Friday, March 11, 2005

Money, Money, It Ain't Funny

I want to go back to extolling the use of Google supplied software. But as I do that this morning, I must note that Blogger is having some problems. Here is the known issues page. And I'm having a problem with the comments link. It seems that with IE it works fine, but with Firefox it gives a page not found error. Aaarrrrgghh!!! I suppose this is a reminder to all of us that this is the nature of the technical beast. There will be problems. I hope they resolve this one.... soon.

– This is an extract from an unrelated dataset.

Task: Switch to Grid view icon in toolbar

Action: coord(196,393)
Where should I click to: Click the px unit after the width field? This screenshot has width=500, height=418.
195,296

Ok, now that is out of my system, I want to go back and talk about it as useful. Why? Because it is and because I'm quite sure there are limits to what the campus can do and over the next couple of years those limits will become more and more obvious. So even if I'm wrong about using these "free to the end user" services, that we might outsource rather than internally supply and get smart about what we do with each path is necessary. We will not be able to internally supply on all dimensions and users will get frustrated by that. They need realistic alternatives that satisfy.

Suppose we talk about student Web publishing. There is a lot of discussion about ePortfolios as of late and in my view some confusion about where Web publishing starts and ePortfolios ends. But it is clear, if you try to actually run a blog with Blogger, that the blog can readily be used as an annotation device and the content, which would reside in Netfiles, something the campus continues to support, can be linked from the blog. There is no trouble doing this. And if you use the Blog profile area to say ... look at February for a description of the main contents.... you can get a lot of the ePortfolio function. You can't bring in instructor comments this way. So be it. There are issues with that. So this is a poor man's approach to ePortfolios using software that the campus doesn't support to complement what it does. We are going to need more of this type of thinking.

If I were teaching a class of 30 or less, I could use the Groups tool, email (which the campus supplied) and my own clever use of Excel and we'd have a pretty good online component of the class. What would be sacrified? Not pedagogy. I'd violate the campus information security policy. Can you send the grade on a homework via email? We're definitely not supposed to do that. But if the campus doesn't have the resources is that really the most important priority to preserve?